The problem >>
The answer must be an exact copy of the lines from the one holding "Politique de confidentialité (446, 1220)" through the final line of the entries, and nothing else.
Input material START
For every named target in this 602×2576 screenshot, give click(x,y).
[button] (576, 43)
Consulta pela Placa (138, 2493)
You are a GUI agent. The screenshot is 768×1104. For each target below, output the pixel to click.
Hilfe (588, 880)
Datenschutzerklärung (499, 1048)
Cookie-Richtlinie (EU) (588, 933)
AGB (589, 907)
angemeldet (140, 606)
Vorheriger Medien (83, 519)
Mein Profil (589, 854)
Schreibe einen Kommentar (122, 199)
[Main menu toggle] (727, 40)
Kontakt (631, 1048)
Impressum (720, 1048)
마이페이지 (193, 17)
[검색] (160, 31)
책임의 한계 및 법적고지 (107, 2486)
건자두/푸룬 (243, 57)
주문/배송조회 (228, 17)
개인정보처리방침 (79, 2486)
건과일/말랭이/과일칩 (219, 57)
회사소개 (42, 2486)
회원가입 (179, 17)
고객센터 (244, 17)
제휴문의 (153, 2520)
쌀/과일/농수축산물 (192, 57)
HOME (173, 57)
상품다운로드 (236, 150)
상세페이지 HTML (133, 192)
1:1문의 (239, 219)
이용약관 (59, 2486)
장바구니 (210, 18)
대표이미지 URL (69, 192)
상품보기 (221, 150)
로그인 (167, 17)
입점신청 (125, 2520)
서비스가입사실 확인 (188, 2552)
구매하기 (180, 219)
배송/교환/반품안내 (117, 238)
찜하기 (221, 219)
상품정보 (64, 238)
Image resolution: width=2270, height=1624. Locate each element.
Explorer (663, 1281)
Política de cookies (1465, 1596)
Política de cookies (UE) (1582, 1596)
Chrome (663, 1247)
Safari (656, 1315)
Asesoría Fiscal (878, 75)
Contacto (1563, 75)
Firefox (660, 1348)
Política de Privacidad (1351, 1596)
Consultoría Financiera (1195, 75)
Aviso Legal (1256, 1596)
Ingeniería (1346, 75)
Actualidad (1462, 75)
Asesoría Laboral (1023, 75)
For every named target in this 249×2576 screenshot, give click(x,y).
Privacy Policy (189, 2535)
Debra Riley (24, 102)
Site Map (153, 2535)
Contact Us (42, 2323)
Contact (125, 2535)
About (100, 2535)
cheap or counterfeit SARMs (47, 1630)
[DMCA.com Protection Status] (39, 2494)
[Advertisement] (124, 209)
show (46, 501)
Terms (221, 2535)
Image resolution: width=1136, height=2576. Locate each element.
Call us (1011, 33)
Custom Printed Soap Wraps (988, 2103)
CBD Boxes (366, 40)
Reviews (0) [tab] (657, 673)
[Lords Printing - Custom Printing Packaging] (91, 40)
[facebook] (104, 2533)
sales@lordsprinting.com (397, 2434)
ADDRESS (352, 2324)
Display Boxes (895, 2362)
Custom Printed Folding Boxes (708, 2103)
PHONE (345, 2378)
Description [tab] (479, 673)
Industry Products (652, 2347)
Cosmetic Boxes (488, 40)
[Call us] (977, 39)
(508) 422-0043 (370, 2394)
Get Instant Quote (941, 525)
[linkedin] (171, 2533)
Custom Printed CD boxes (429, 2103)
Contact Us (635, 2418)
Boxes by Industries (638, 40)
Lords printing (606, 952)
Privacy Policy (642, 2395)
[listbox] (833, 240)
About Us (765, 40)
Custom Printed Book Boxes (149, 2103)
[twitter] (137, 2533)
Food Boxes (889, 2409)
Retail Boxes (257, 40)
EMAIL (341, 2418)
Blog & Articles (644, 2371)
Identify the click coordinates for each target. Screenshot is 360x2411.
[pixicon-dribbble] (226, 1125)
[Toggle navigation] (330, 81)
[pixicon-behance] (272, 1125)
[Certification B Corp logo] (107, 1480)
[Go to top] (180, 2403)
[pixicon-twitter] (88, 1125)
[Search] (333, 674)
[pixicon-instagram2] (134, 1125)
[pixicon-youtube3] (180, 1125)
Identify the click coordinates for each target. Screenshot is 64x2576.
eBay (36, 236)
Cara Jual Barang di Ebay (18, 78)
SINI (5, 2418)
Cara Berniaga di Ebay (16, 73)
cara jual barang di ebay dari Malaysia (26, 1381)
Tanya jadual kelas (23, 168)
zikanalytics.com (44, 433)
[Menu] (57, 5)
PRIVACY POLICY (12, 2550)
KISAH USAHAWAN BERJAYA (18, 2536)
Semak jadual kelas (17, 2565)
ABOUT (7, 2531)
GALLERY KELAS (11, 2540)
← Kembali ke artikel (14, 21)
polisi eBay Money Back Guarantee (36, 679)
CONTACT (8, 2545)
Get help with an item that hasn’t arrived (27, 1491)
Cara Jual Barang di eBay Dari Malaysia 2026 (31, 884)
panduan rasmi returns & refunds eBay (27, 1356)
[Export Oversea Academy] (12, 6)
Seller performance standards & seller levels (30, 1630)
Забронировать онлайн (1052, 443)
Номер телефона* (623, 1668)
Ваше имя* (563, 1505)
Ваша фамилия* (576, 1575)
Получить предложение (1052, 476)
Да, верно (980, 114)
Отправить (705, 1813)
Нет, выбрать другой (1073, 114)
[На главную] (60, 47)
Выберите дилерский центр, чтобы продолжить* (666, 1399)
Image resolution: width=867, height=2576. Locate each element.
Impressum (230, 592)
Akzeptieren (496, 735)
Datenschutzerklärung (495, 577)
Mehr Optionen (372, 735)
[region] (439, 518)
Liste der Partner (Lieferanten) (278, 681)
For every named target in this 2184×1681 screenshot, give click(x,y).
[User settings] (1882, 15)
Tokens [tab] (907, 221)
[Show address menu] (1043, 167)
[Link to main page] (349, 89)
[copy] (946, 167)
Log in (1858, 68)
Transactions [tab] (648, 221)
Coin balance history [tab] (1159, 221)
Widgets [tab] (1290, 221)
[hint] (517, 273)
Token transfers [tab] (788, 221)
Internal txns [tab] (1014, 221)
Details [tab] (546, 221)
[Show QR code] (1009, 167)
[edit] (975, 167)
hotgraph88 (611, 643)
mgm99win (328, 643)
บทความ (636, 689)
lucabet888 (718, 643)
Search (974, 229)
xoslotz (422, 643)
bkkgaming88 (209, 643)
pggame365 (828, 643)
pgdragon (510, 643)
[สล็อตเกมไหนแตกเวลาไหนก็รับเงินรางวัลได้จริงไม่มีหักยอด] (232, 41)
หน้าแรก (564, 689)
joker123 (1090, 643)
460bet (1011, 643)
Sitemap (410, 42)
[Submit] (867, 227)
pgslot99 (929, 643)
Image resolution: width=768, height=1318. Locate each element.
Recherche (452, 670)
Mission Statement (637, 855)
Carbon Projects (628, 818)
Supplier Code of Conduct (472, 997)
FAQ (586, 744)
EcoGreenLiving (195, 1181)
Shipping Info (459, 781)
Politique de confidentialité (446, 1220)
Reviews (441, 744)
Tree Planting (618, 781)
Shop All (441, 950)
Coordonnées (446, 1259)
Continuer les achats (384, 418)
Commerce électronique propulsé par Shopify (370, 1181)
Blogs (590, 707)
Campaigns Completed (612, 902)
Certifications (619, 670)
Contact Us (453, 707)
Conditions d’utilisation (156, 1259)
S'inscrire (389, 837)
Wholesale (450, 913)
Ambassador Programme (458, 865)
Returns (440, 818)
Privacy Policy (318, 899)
Input material END
Solution for this exercise >>
Politique de confidentialité (446, 1220)
Reviews (441, 744)
Tree Planting (618, 781)
Shop All (441, 950)
Coordonnées (446, 1259)
Continuer les achats (384, 418)
Commerce électronique propulsé par Shopify (370, 1181)
Blogs (590, 707)
Campaigns Completed (612, 902)
Certifications (619, 670)
Contact Us (453, 707)
Conditions d’utilisation (156, 1259)
S'inscrire (389, 837)
Wholesale (450, 913)
Ambassador Programme (458, 865)
Returns (440, 818)
Privacy Policy (318, 899)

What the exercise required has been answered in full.